你提供的密码非常弱:密码的长度小于 5 个字符。

如果有这样的信息出现,我们建议你选择一个不同的且安全性更佳的密码。

你可以选择将用户添加到管理员组(也就是 wheel 组),这样子用户就可以通过 sudo 命令而从只需要自己的密码就能执行特权任务。这可以使得许多工作变得简单,但也有可能带来安全隐患。

如果你要将一名用户添加到管理员组,请确认他的密码安全性足够高。千万不要给一个无密码的普通用户赋予管理身份。

如需了解有关密码安全性相关的更多信息,请阅读 https://docs.fedoraproject.org/ 上的 Fedora Security Guide 页面。

如果你希望对用户做进一步的设置,你可以点击位于表单下方的高级选项按钮。此时一个对话框会弹出,我们会在下面介绍这个对话框。

用户高级选项

用户高级选项对话框允许你对新用户做以下的设定。

新用户高级设定。
Figure 25. 用户高级选项
  • 用户的家目录(默认是 /home/username` )。

  • The user’s ID (UID). The default value is 1000. UIDs 0-999 are reserved by the system so they cannot be assigned to an user.

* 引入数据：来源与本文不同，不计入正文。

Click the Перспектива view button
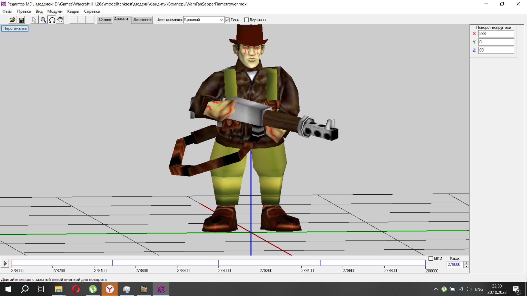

  • The the group ID (GID) of the user’s default group. The default group name will be the same as the user name, and its default GID is 1000. GIDs 0-999 are reserved by the system so they cannot be assigned to an user’s group.

  • 用户的其它组信息。所有的用户帐号都会有一个默认组信息(默认组有专门的选项进行设置),而在其它组信息设置这里你可以填写额外组别的信息,组别名称之间用逗号间隔。还没创建的组会被自动创建,你可以在圆括号内指定 GID 信息。如果你不为组别指定 GID,我们将为你的小组自动分配 GID。

安装进展

安装进展页面会在你完成 安装摘要 页面上的所有设置并点击开始安装按钮后出现。此时,实际的安装流程就会开始,所有改动将会应用到你选定的磁盘上。此时就不能再回到安装摘要页面并作出其它的调整了,然而在安装结束重启系统后,你依然可以在安装好的系统上对设置作出调整。

安装进展页面。
Figure 26. 安装进展

页面的底部会有进度条,告知你目前安装的进展情况以及安装程序目前在做些什么事情。当系统安装完成且 root 密码设置完毕后,你就可以点击结束安装按钮重启并进入你新安装的 Fedora 系统。

在你结束安装和重启之前,移除你安装时使用的安装介质或者调整启动设置以确保新安装的系统先于安装介质启动。否则重启后又会回到安装程序而不是新安装的系统了。